Thursday, March 10, 2011

Jejak Astra, Diikuti Dharmala, ...


09 September 1989

KAMPANYE "kasmaran" yang dilancarkan Marzuki Usman -- orang nomor satu Bapepam (Badan Pelaksana Pasar Modal) -- sudah tampak hasilnya. Masyarakat Jakarta bahkan sudah lebih dari kasmaran, alias demam. Hampir tiap saham yang dilepas di Bursa Efek Jakarta pasti diperebutkan. Main tubruk saham kian menjadi-jadi, hingga semakin banyak perusahaan yang merasa mantap. Mereka yakin, kalau go public, sahamnya bakal habis terjual. Perusahaan konglomerat, yang mengelola aset trilyunan rupiah, ternyata juga berminat memanfaatkan dana masyarakat lewat pasar modal. Mereka berusaha saling mendahului, mengetuk pintu Marzuki di Gedung Bursa. Tak mau mengecewakan mereka, ia lalu menyelesaikan berbagai prosedur masuk pasar modal, hanya dalam 10 hari.
Di antara konglomerat yang ikut berpacu, cukup menonjol beberapa raksasa yang masih dikendalikan sebagai bisnis keluarga. Contoh: kelompok Astra International Inc. dengan taipan William Soeryadjaya, kelompok Dharmala yang dikendalikan keluarga Suhargo Gondokusumo, kelompok Bakrie & Brothers dipimpin Aburizal Bakrie, dan grup Lippo yang diotaki Mochtar Riady. Bagi mereka, memasuki pasar modal bukanlah cuma mencari modal tambahan, tapi juga demi kelangsungan hidupnya. Mereka sadar, selama ini perusahaan keluarga hanya tahan satu generasi, lalu "tewas", antara lain karena tidak pernah menciptakan manajemen yang profesional. Tapi kalau mereka go public, proses profesionalisasi mau tak mau harus segera dilaksanakan. Mana ada perusahaan yang manajemennya tak profesional diizinkan masuk pasar modal?
Kelompok Astra International Inc., misalnya. Sampai sekarang Astra telah meluncurkan obligasi sebesar Rp 60 milyar dan saham PT United Tractors senilai Rp 19,5 milyar di BEJ. Sebelum itu, di luar negeri Astra pernah menerbitkan floating rate notes, sejenis obligasi dengan bunga mengambang sesuai dengan perkembangan pasar.
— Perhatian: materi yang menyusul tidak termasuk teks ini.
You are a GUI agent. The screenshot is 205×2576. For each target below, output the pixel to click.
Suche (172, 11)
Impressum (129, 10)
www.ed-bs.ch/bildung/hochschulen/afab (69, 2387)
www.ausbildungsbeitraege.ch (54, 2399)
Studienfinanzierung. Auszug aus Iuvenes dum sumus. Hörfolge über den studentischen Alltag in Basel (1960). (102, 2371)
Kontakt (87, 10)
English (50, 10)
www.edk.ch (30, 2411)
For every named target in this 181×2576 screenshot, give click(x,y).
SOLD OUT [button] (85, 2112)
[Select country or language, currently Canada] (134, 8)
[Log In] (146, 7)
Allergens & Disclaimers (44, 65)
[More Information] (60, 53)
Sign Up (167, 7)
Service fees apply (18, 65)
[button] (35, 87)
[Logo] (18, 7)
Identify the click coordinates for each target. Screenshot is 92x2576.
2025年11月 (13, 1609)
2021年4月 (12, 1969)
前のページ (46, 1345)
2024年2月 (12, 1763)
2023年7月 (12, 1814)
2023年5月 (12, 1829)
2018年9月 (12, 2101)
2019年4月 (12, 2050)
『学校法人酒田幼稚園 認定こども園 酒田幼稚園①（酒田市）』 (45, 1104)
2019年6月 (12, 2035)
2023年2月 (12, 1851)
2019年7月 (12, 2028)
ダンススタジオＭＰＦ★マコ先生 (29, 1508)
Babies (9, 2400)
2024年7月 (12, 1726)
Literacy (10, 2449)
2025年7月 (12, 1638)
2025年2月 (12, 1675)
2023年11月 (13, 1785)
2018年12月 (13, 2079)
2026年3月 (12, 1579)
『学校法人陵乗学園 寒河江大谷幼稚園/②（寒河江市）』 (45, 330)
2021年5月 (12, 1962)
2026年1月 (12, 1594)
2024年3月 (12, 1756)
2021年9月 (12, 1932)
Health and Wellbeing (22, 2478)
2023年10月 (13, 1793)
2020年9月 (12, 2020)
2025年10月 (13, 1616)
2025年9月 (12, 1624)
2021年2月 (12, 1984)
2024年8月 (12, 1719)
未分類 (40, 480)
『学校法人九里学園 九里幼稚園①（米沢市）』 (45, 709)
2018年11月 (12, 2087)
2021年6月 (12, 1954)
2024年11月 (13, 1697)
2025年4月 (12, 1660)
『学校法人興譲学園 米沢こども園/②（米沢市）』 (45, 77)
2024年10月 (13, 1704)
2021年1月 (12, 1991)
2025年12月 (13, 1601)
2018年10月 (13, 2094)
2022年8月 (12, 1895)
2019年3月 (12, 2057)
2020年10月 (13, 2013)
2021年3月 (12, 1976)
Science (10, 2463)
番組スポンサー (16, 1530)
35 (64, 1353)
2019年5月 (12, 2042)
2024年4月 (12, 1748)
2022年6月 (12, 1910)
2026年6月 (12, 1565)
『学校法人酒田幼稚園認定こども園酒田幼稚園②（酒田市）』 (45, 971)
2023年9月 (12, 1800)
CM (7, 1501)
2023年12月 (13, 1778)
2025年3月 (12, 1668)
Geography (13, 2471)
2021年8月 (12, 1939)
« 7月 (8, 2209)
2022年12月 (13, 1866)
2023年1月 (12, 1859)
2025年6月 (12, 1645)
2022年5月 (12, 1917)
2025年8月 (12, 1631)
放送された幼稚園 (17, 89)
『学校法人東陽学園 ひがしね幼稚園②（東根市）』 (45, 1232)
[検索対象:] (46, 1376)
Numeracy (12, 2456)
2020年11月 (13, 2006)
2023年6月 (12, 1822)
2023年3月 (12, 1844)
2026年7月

Keinginan Om Willem, sebutan akrab bagi William Soeryadjaya, untuk masuk pasar modal, sudah lama terpikirkan. Apalagi setelah belajar dari melesetnya perhitungan Astra (1977). Waktu itu, stok traktor dan buldoser PT United Tractors senilai US$ 30 juta menumpuk di Cakung, Jakarta Timur. Bisnis real estate Om Willem di Kuningan, Jakarta Selatan, yang sedianya dijual kepada Pertamina, juga mandek. Maka, US$ 30 juta lagi terjepit di situ. Astra pun sesak napas. Sejak itulah Om Willem bertekad: Astra harus go public. Selain perlu dana buat investasi, utang jangka pendeknya sedapat mungkin dikurangi atau dikonversikan menjadi utang jangka panjang. Obligasi dan penjualan saham ke pasar modal adalah alternatif terbaik. Dan ketika obligasi Astra diterbitkan pertengahan tahun lalu, Om Willem berujar, "Emisi kali ini diharapkan bisa berlanjut dengan emisi-emisi berikutnya, baik obligasi maupun saham." United Tractors (UT), yang pernah disuntik dengan kredit sindikasi dari mancanegara pada 1983 sebesar US$ 45 juta, kini butuh tambahan dana lagi. Karena itu, UT menjual saham Rp 19,5 milyar di BEJ. Perusahaan yang didirikan pada 1972 ini sekarang sudah sehat, beraset Rp 284 milyar, tahun lalu mencatat omset Rp 304,5 milyar dengan laba bersih Rp 11 milyar. Tak heran kalau saham UT bisa oversubscribed 65.000%. "Setelah UT, masih tiga perusahaan lagi di bawah Astra Group yang akan go public," ujar Edwin Soeryadjaya, putra Om Willem yang sering diramalkan orang akan jadi putra mahkota di Astra. Kakak Edwin, Edward Soeryadjaya, lebih berkonsentrasi di Summa Group.
Keluarga Suhargo Gondokusumo (Go Ka Him) dengan kelompok Dharmala-nya, telah meluncurkan obligasi PT Dharmala Sakti Sejahtera, saham PT Asuransi Bina Dharma Arta, serta saham PT Maskapai Reasuransi Indonesia. Setelah ini, kabarnya, kelompok yang menjadi joki 80 perusahaan di dalam dan 30 lainnya di luar negeri itu masih akan meluncurkan saham dua perusahaan lagi. Yang satu dari agen perjalanan PT Bayu Buana Travel, satunya lagi dari pabrik karung PT Aster Jawa di Tangerang, Jawa Barat. Keluarga Gondokusumo punya tiga anak. Yang paling aktif adalah Hendro Gondokusumo dan Suyanto Gondokusumo. Menurut Wakil Direktur Keuangan, Micky Thio, kelompok Dharmala juga menyadari bahwa kelangsungan hidupnya bergantung pada bagaimana manajemen profesional dibentuk untuk memperkukuh operasi bisnis di mana pun. "Anak big boss kan cuma tiga orang, mana mungkin bisa mengontrol semua perusahaan," tambah Thio. Nah, kalau perusahaan itu go public, yang mengontrol semakin banyak, manajemen dituntut bekerja profesional dan tidak gampang sembrono. Dharmala kini sedang menguji konsep holding company pada divisi keuangannya, PT Dharmala Sakti Sejahtera (DSS). Asetnya kini Rp 500 milyar, lalu pada Februari berselang menerbitkan obligasi Rp 10 milyar. Dana yang terkumpul dipakai untuk merestrukturisasi utang jangka pendeknya menjadi utang jangka panjang (akhir Agustus 1988, utang jangka pendek DSS tercatat Rp 160 milyar).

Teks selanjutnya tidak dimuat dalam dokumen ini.